Presumably using his status, Costner was able to broker a deal where BP leased 32 of the separators from OTS, but Baldwin claims he was not made aware of the deal before cashing out his stake in OTS. Worse yet may be this bit from the Los Angeles Times: Few but Costner and his partners knew that Costner did not own the company making the centrifuges, and that he was operating as a celebrity salesman.

Costner actually sold his interest in a company called Costner In Nevada Incorporated (CINC), which originally developed the separators, in 2004. OTS was formed immediately after the spill and had exclusive rights to market the CINC separators to BP. Baldwin and his friend Spyridon Contogouris thereby owned stakes of 10% and 28%, respectively, in OTS, the Times reported.
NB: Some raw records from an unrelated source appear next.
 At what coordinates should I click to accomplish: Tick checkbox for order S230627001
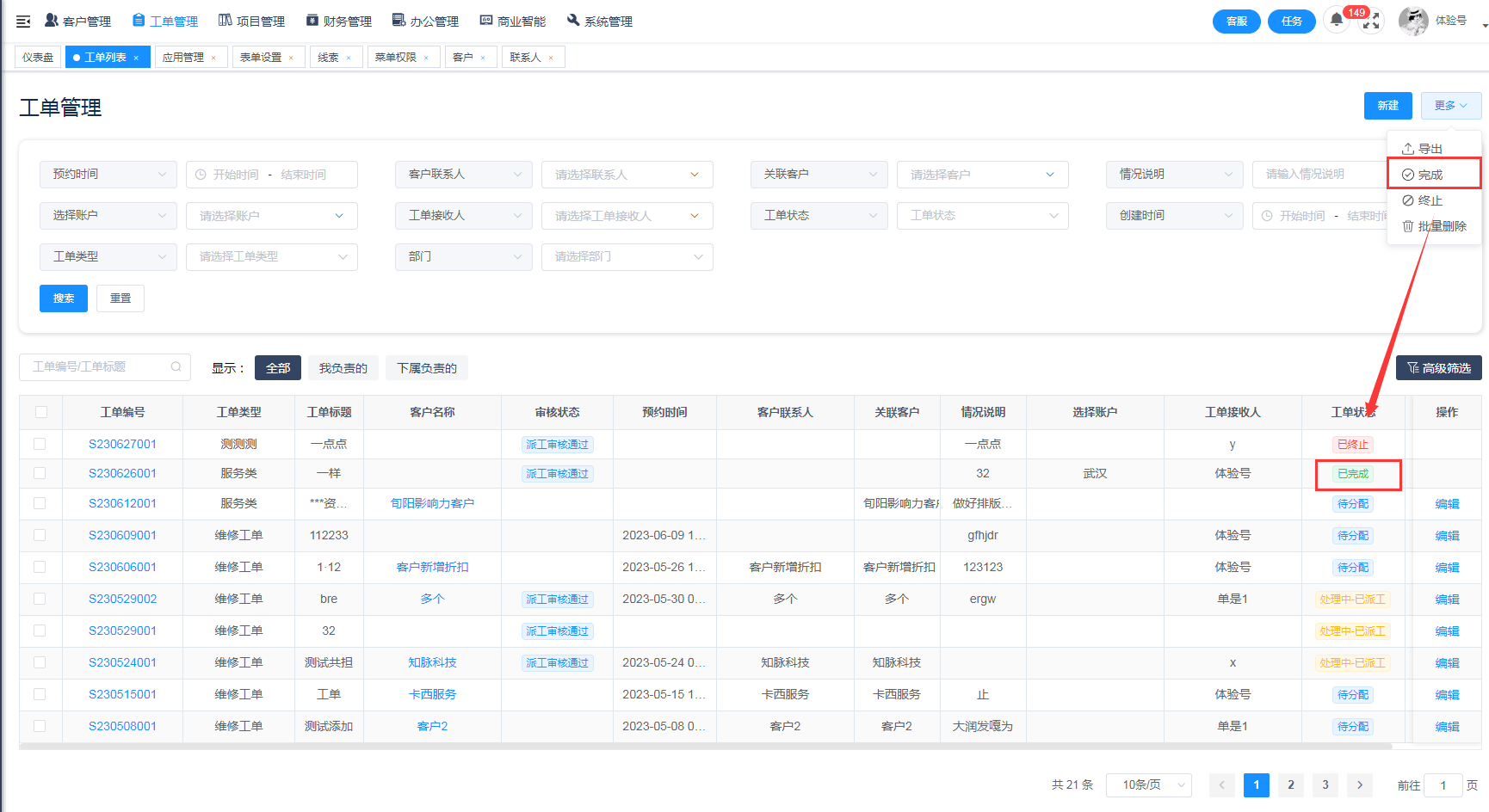(40, 444)

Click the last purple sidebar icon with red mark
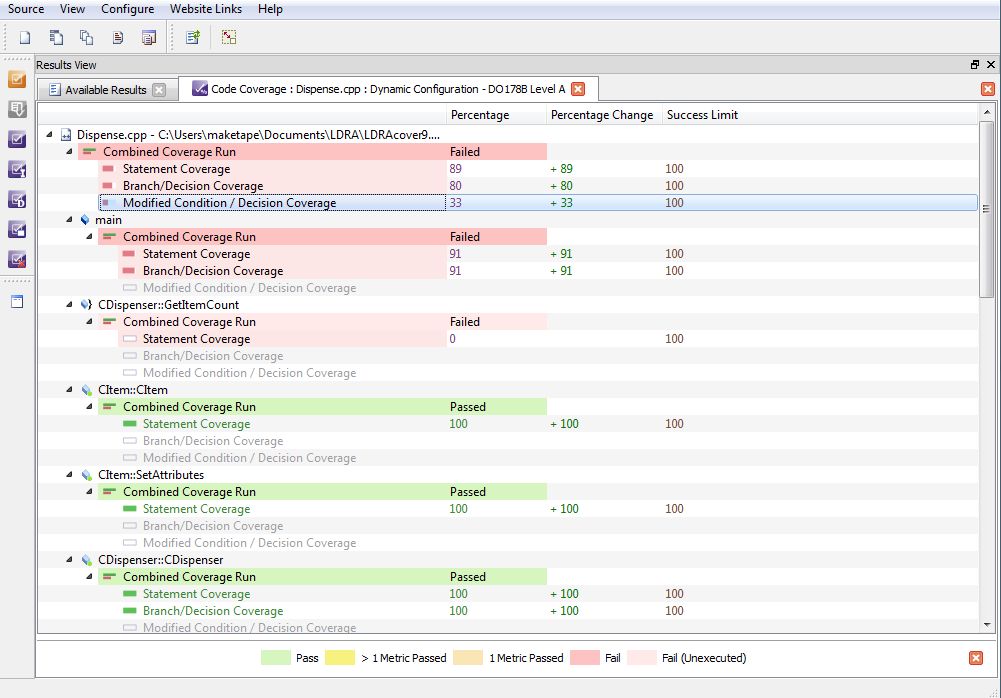coord(17,260)
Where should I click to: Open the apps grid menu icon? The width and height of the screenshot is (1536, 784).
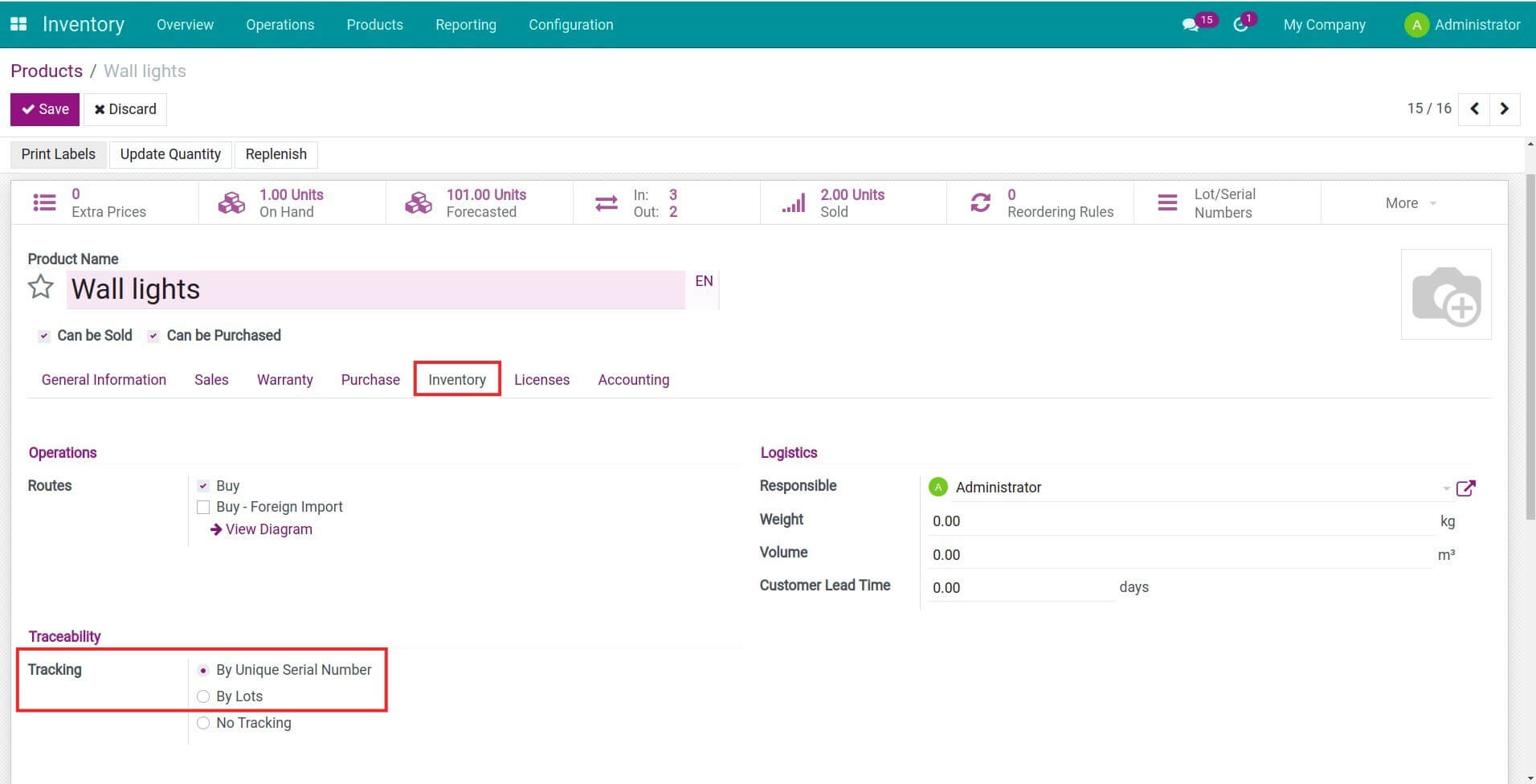point(18,24)
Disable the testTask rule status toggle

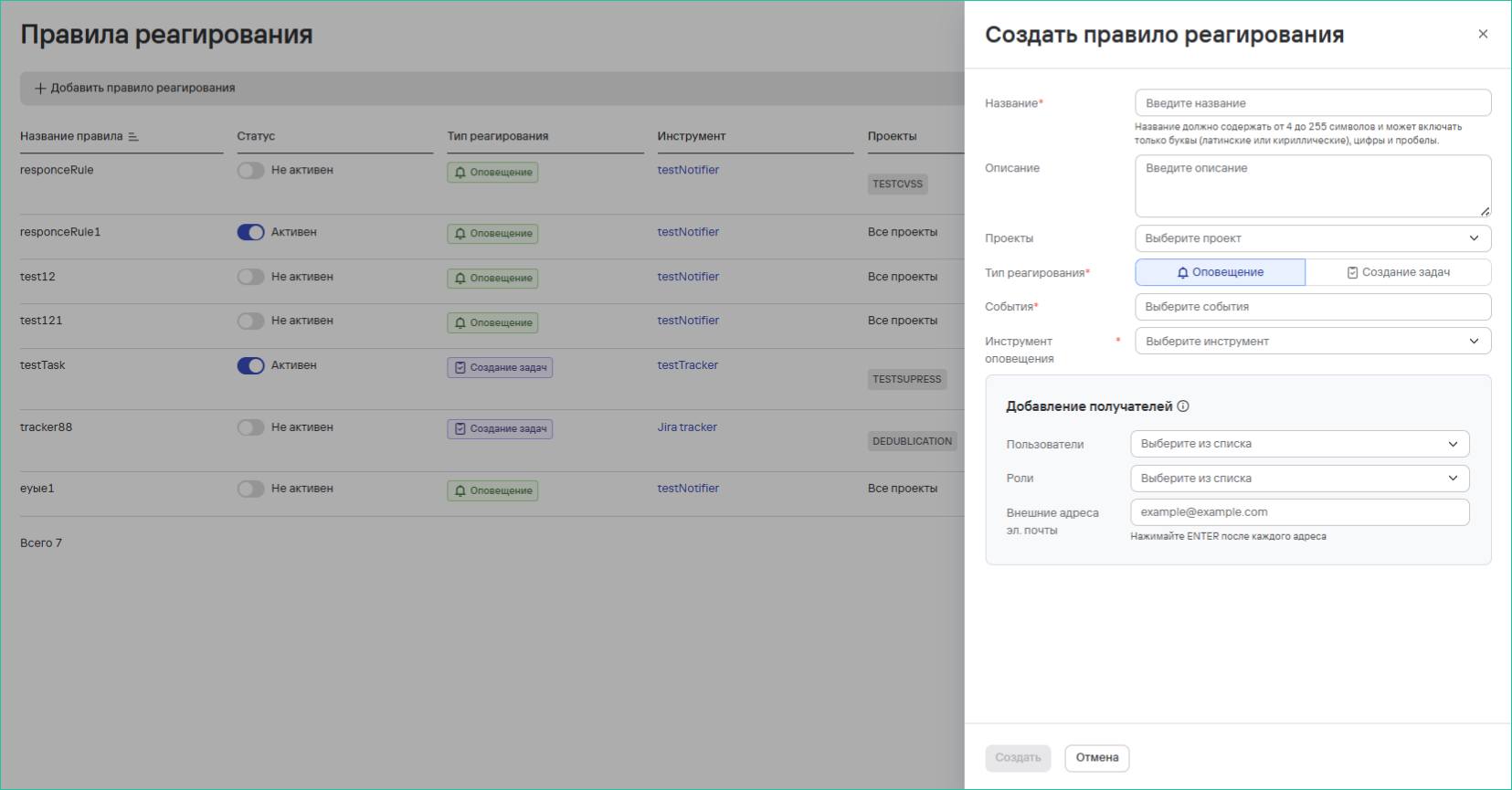250,365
The two would later part with their stakes for $500,000 and $1.4 million, but their suit claims they were excluded from a meeting with BP officials that resulted in a $38 million windfall for OTS. Basically, Baldwin and Contogouris say had they known about the meeting and the order, the would not have sold their shares in OTS. But they did not know about all that stuff and they did sell their investments. Now they want some kind of compensation.

All of this may be enough to leave one saying ''Only in Hollywood.'' As for the separators, they delivered mixed results in helping clean up the oil that leaked into the Gulf and now reside in BP storage facilities. ''We do have six of them in a warehouse, and there are suspicions of more around someplace,'' BP spokeswoman Hejdi Feick told the Times.

A Hollywood ending may not be in the cards here, but at least this lawsuit could provide some decent theater.